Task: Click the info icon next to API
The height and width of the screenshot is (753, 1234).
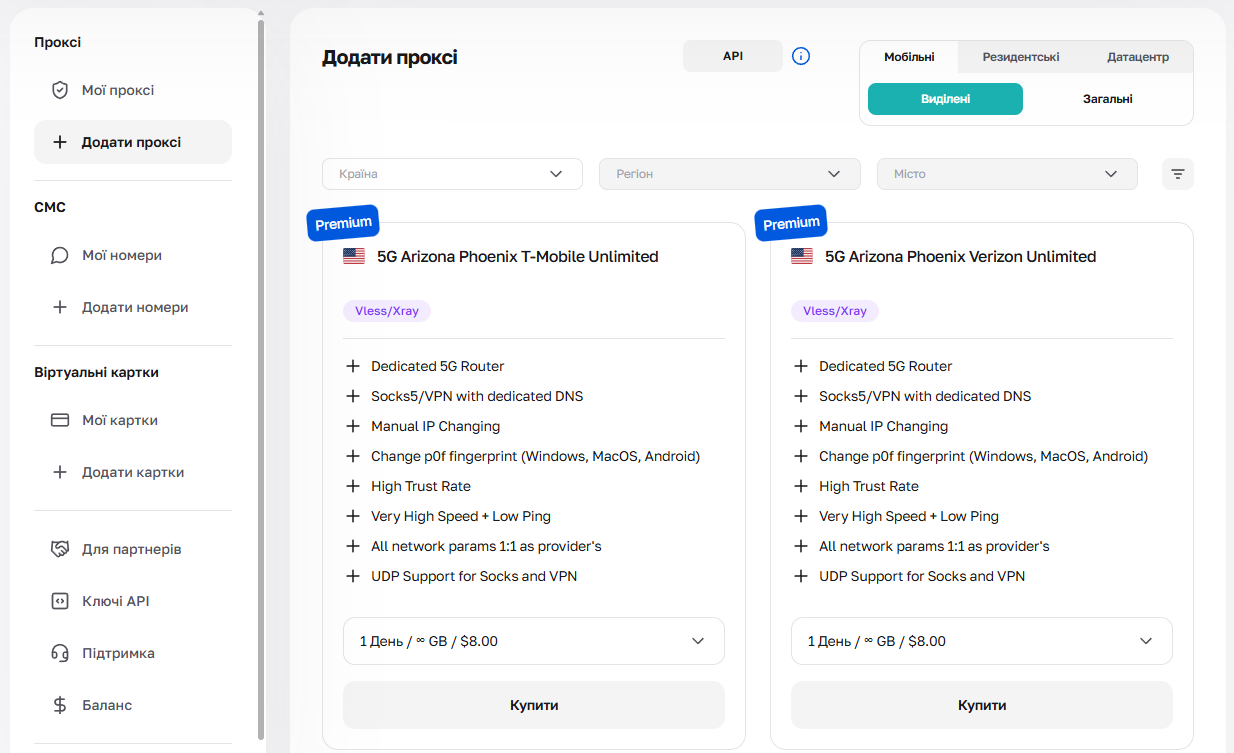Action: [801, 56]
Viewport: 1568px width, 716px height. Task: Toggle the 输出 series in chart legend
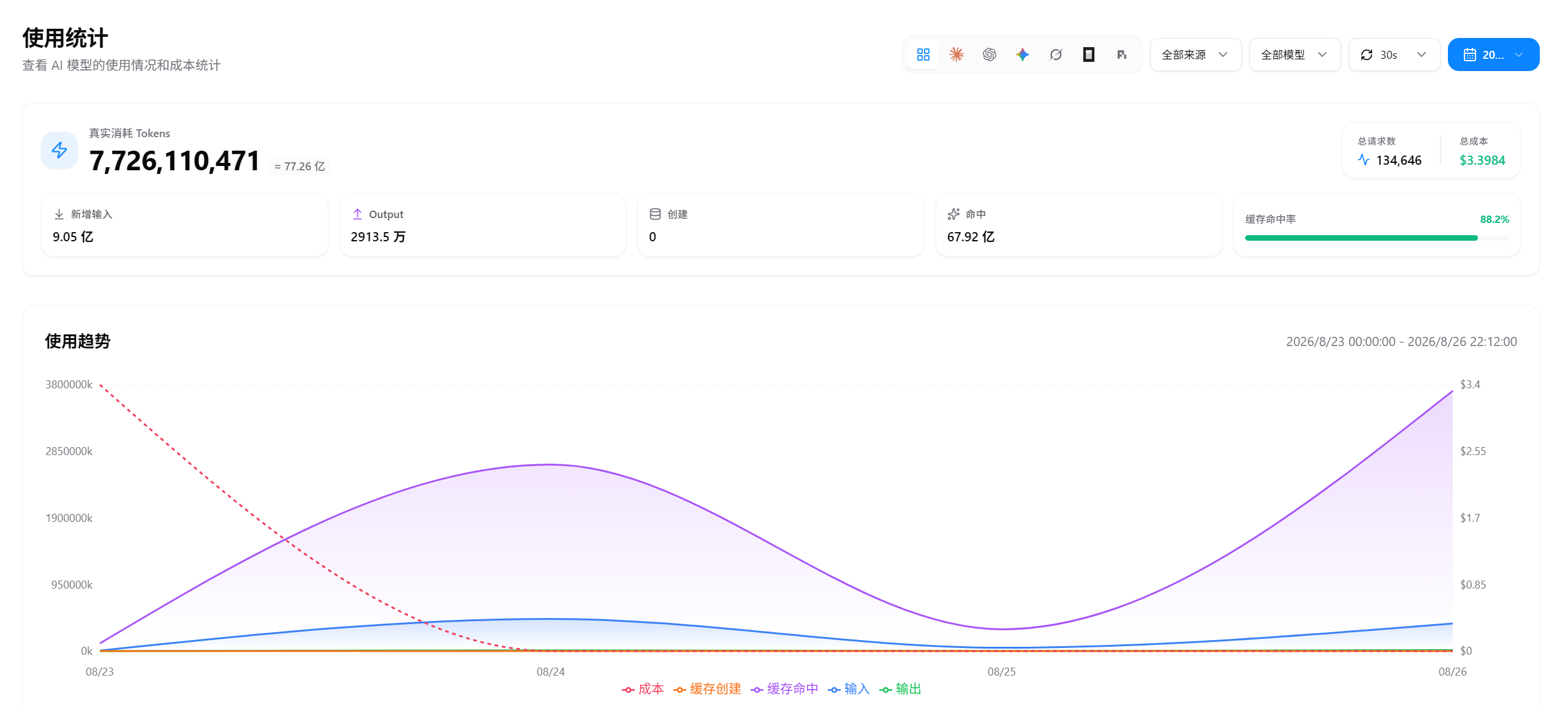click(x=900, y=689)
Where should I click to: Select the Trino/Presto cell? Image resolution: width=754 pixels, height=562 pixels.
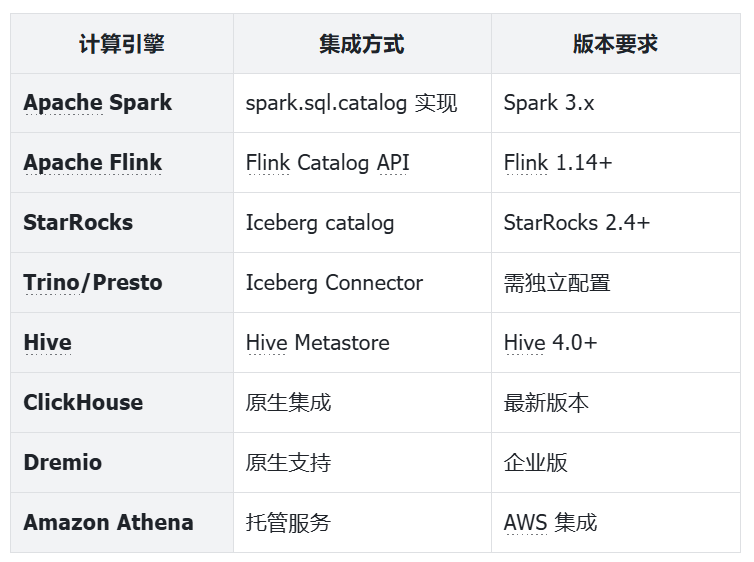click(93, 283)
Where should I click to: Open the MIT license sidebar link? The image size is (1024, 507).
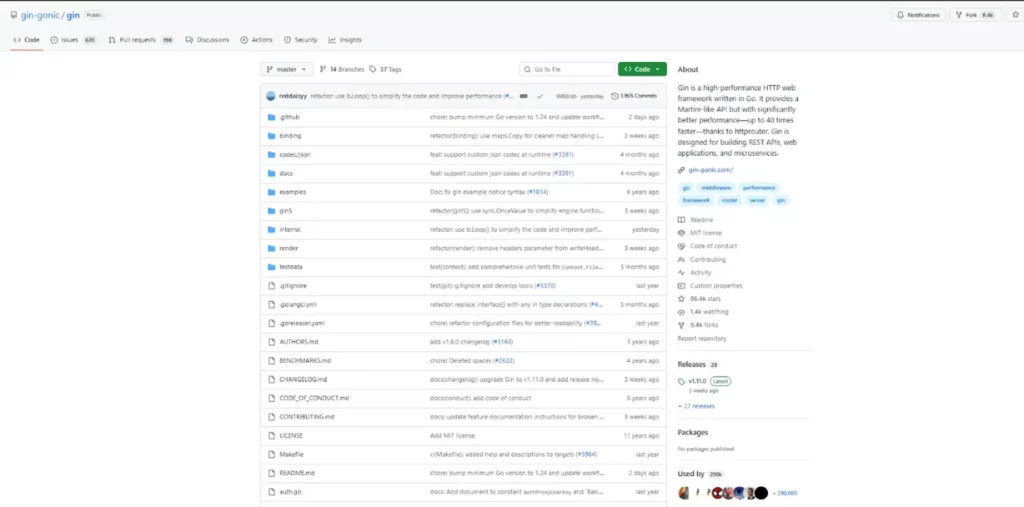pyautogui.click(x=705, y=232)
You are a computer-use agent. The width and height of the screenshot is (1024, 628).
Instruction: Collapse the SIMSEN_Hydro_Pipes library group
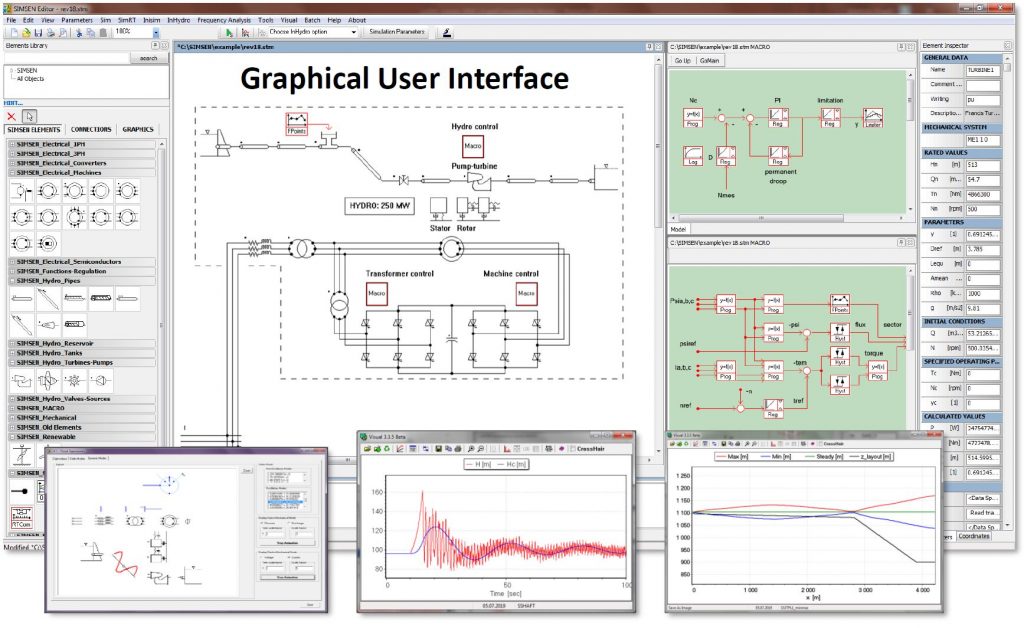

━━━━━━━━━━

● STATED TASK
Turn every line of the material above into a Markdown table with two columns, "No." for the row number and "Line" for the text, skipping blank lines. Leave the pictures out of the table.

● FULL SOLUTION
| No. | Line |
|---|---|
| 1 | Task: Click the info icon next to API |
| 2 | The height and width of the screenshot is (753, 1234). |
| 3 | Action: [801, 56] |
| 4 | Viewport: 1568px width, 716px height. Task: Toggle the 输出 series in chart legend |
| 5 | click(x=900, y=689) |
| 6 | Where should I click to: Select the Trino/Presto cell? Image resolution: width=754 pixels, height=562 pixels. |
| 7 | click(93, 283) |
| 8 | Where should I click to: Open the MIT license sidebar link? The image size is (1024, 507). |
| 9 | pyautogui.click(x=705, y=232) |
| 10 | You are a computer-use agent. The width and height of the screenshot is (1024, 628). |
| 11 | Instruction: Collapse the SIMSEN_Hydro_Pipes library group |